Continuetion our talks of checking ranges.
Complex statements to check numerous ranges with 1 jcc.
Example:
If valid hex digit.


.if (dl>="0" && dl<="9") || (dl>="A" && dl<="F") || (dl>="a" && dl<="f")

xor eax,eax
lea ecx,[edx-30h]
cmp ecx,9
adc eax,eax ;byte shorter than adc eax,0
lea ecx,[edx-'A']
cmp ecx ,('F'-'A')
adc eax,eax
lea ecx,[edx-'a']
cmp ecx,('f'-'a')
adc eax,eax
je @notvalid


Any practical idea is wellcome.
Posted on 2002-03-25 05:46:31 by The Svin
hi!

I tried your code, with 'F' as string and it say, it's invalid ...
So it should be 'G'-'A' instead of 'F'-'A'.
the same with cmp eax, 9 ... that should be cmp eax, 10

Also, since you test only DL, but use EDX in your calculation, you should remove the upper-bytes.

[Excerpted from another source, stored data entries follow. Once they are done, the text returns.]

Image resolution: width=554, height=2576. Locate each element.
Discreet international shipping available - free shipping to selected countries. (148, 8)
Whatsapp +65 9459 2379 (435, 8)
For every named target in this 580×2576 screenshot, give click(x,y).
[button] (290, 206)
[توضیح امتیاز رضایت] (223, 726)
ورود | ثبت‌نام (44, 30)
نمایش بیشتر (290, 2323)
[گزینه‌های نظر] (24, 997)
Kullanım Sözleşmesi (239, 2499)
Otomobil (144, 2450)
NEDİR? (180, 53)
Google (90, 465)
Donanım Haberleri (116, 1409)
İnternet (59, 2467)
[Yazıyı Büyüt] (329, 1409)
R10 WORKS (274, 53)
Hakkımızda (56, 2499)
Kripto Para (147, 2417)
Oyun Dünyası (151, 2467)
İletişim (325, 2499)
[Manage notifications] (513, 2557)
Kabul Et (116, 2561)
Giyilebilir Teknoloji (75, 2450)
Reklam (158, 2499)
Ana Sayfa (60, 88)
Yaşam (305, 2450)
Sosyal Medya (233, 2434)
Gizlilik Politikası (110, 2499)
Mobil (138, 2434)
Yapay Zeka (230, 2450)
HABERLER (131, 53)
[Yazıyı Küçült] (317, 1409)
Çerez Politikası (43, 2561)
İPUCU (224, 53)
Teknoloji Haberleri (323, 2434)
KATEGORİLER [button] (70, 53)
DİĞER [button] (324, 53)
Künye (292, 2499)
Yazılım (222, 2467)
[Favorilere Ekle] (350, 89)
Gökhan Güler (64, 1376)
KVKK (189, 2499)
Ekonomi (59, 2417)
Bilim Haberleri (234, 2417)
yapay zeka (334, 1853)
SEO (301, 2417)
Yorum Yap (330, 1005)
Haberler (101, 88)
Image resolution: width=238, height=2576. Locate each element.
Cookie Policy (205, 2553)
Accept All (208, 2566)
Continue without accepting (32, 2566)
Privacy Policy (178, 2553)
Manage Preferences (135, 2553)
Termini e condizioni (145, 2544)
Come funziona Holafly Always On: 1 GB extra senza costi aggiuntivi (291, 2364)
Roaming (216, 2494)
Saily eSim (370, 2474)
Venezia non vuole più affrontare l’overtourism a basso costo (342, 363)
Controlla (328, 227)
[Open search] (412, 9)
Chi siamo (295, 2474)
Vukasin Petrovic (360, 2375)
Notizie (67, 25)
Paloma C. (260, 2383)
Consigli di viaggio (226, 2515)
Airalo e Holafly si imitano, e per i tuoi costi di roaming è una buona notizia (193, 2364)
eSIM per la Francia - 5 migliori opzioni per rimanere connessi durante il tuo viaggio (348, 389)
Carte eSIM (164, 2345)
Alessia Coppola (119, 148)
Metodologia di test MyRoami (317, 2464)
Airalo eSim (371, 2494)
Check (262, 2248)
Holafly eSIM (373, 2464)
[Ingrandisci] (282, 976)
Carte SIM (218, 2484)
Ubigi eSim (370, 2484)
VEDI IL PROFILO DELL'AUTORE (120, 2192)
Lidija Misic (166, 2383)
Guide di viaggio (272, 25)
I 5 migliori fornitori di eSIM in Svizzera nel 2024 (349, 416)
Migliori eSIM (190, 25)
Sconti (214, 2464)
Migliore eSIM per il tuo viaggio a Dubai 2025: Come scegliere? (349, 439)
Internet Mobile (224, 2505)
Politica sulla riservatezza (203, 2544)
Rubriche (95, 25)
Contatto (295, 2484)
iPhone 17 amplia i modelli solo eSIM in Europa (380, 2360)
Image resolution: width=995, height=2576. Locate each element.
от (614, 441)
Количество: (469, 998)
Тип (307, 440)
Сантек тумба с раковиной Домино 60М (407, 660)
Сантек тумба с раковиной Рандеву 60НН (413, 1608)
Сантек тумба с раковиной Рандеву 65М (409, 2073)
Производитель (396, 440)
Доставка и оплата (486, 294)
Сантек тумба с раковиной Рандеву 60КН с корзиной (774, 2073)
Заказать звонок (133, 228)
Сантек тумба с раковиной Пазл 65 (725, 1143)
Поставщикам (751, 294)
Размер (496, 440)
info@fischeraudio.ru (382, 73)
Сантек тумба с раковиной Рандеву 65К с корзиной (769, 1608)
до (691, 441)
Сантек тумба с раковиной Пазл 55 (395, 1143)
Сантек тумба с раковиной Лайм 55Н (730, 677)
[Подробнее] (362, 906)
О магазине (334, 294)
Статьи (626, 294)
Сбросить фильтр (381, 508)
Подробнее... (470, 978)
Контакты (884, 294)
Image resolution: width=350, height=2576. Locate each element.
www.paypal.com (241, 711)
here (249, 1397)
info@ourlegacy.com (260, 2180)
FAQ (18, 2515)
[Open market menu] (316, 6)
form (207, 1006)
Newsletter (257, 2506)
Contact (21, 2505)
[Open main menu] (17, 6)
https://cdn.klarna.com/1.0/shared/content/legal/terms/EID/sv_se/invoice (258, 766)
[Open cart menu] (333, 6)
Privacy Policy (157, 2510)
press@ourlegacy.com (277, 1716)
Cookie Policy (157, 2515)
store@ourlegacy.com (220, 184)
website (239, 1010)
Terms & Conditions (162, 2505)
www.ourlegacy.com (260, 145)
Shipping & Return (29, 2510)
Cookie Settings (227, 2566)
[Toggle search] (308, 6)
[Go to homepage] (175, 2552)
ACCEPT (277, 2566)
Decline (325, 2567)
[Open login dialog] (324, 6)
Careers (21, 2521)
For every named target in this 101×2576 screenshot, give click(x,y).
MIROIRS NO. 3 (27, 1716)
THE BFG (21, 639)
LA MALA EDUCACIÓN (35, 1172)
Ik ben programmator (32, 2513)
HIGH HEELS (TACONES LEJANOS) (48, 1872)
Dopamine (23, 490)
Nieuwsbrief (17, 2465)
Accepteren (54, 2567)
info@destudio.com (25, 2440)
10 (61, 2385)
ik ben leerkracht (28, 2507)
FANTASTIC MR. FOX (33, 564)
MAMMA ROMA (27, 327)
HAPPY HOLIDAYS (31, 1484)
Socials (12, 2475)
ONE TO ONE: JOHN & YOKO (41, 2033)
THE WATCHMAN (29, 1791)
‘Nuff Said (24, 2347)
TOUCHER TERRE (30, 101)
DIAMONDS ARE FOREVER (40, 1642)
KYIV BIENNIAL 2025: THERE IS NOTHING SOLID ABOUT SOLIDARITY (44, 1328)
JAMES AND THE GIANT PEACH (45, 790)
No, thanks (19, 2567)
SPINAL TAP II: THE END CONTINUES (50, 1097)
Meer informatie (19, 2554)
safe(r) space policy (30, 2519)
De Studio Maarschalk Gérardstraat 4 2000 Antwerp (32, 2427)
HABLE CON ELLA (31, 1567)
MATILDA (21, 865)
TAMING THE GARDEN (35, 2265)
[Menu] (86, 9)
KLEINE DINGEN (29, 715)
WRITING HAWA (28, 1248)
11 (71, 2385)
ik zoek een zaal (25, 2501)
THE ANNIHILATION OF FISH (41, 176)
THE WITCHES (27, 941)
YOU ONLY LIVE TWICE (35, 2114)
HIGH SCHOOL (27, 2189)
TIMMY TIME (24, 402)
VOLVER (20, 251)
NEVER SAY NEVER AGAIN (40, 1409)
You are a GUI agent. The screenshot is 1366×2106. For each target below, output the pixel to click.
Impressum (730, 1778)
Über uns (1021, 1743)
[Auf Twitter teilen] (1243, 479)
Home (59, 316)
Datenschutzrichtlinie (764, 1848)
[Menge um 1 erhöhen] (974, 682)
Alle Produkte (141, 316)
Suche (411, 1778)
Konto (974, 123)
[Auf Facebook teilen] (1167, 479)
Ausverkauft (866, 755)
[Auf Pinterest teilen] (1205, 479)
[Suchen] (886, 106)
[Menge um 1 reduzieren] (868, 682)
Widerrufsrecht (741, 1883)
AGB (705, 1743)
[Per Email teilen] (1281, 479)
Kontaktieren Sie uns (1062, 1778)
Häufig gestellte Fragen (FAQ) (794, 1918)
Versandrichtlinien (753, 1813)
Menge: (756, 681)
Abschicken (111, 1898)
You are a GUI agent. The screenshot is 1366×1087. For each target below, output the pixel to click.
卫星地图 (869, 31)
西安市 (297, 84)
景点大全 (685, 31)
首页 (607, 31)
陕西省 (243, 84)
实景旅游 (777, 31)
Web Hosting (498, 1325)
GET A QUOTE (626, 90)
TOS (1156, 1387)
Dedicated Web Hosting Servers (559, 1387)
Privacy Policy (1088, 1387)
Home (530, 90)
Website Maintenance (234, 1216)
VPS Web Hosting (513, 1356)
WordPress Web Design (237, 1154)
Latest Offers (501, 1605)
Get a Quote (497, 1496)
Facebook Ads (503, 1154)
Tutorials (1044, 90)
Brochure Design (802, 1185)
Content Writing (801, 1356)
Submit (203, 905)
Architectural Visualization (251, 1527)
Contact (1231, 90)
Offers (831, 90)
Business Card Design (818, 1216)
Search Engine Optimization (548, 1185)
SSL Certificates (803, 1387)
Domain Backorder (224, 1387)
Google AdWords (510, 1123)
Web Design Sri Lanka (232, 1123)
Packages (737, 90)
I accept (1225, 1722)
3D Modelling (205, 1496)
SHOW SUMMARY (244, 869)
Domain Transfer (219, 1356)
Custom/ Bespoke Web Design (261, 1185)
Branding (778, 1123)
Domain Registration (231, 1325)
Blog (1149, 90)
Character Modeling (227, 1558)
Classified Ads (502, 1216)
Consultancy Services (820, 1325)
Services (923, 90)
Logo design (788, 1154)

But the rest is nice done :)

So, your code should be :



and edx, 0FFh
xor eax,eax
lea ecx,[edx-30h]
cmp ecx,10
adc eax,eax ;byte shorter than adc eax,0
lea ecx,[edx-'A']
cmp ecx ,('G'-'A')
adc eax,eax
lea ecx,[edx-'a']
cmp ecx,('g'-'a')
adc eax,eax
je @notvalid


Cu, JNS
----
http://www.emucheater.com
http://cyberpad.psxemu.com
Posted on 2002-03-25 09:14:08 by Jens Duttke
You are right, thanks.
As too dl - edx, your right of course, but we may put in HLL explonative statemet edx instead of dl, I was absent minded - forgot to change dl to edx :)
Posted on 2002-03-25 09:59:09 by The Svin
hi!

I've just played a bit with some code, since I am a bit bored now. :grin:

... and found another solution, to solve the problem of validating hex-values, which is a bit shorter than The Svins :)



sub cl, 48
xor edx, edx
mov eax, 1
shld edx, eax, cl
shl eax, cl
and eax, 007E03FFh
and edx, 007E0000h
or eax, edx
jz @invalid


The char need to be in cl.

Cu, Jens
----
http://www.emucheater.com
http://cyberpad.psxemu.com
Posted on 2002-03-25 11:50:03 by Jens Duttke
Nice code,Jens.
I wish you being bored as long as possible to play with some code for us.
:)
There are cople thing I want to say.
1. It is shorter, all right.
3 bytes shorter. But you've changed character. Assume you get it as WM_CHAR
and need validate it without change. Then you need at least 2 more bytes.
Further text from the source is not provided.